Stored items
┌────────

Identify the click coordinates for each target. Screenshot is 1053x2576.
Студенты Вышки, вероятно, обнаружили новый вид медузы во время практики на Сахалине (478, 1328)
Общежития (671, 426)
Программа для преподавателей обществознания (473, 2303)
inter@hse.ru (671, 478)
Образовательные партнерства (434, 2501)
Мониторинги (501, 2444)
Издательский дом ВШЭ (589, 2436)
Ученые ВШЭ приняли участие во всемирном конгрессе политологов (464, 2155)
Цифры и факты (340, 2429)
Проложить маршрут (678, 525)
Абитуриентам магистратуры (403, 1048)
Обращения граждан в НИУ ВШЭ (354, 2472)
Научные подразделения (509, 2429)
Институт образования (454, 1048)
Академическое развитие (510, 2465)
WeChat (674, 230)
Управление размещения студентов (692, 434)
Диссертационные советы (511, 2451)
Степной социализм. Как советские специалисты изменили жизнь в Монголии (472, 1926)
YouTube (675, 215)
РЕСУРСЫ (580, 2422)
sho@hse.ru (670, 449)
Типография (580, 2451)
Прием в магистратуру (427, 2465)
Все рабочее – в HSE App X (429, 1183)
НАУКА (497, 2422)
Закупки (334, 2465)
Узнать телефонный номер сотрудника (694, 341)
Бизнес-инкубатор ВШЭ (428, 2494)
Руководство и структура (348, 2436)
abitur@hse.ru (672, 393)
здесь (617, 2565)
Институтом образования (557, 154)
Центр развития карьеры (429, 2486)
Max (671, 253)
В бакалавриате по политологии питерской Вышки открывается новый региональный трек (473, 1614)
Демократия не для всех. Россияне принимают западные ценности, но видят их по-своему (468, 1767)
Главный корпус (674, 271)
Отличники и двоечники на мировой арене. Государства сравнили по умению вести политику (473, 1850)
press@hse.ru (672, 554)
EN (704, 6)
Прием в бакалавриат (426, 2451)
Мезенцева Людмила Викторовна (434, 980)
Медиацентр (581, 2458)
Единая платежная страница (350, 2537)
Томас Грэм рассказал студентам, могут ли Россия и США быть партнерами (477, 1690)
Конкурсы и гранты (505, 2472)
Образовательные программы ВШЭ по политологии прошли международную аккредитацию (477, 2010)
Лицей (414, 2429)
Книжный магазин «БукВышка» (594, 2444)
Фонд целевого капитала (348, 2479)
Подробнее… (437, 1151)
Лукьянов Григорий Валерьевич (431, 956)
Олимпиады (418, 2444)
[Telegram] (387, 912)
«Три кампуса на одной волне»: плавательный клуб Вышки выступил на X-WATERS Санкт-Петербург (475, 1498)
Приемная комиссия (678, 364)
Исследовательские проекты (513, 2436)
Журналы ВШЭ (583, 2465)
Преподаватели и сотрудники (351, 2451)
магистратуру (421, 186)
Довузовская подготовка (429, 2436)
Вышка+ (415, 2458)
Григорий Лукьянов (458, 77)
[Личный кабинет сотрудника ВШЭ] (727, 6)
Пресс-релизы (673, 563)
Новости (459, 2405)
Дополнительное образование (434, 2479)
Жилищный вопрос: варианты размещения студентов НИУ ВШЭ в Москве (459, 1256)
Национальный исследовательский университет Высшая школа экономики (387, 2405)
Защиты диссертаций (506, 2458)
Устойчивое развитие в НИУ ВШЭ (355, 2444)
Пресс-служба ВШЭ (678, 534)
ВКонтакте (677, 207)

└────────

Problem requirements: Please copy exactly the lines from the first line of the records above through the line containing "Отличники и двоечники", including both, and nothing more.

Worked solution:
Identify the click coordinates for each target. Screenshot is 1053x2576.
Студенты Вышки, вероятно, обнаружили новый вид медузы во время практики на Сахалине (478, 1328)
Общежития (671, 426)
Программа для преподавателей обществознания (473, 2303)
inter@hse.ru (671, 478)
Образовательные партнерства (434, 2501)
Мониторинги (501, 2444)
Издательский дом ВШЭ (589, 2436)
Ученые ВШЭ приняли участие во всемирном конгрессе политологов (464, 2155)
Цифры и факты (340, 2429)
Проложить маршрут (678, 525)
Абитуриентам магистратуры (403, 1048)
Обращения граждан в НИУ ВШЭ (354, 2472)
Научные подразделения (509, 2429)
Институт образования (454, 1048)
Академическое развитие (510, 2465)
WeChat (674, 230)
Управление размещения студентов (692, 434)
Диссертационные советы (511, 2451)
Степной социализм. Как советские специалисты изменили жизнь в Монголии (472, 1926)
YouTube (675, 215)
РЕСУРСЫ (580, 2422)
sho@hse.ru (670, 449)
Типография (580, 2451)
Прием в магистратуру (427, 2465)
Все рабочее – в HSE App X (429, 1183)
НАУКА (497, 2422)
Закупки (334, 2465)
Узнать телефонный номер сотрудника (694, 341)
Бизнес-инкубатор ВШЭ (428, 2494)
Руководство и структура (348, 2436)
abitur@hse.ru (672, 393)
здесь (617, 2565)
Институтом образования (557, 154)
Центр развития карьеры (429, 2486)
Max (671, 253)
В бакалавриате по политологии питерской Вышки открывается новый региональный трек (473, 1614)
Демократия не для всех. Россияне принимают западные ценности, но видят их по-своему (468, 1767)
Главный корпус (674, 271)
Отличники и двоечники на мировой арене. Государства сравнили по умению вести политику (473, 1850)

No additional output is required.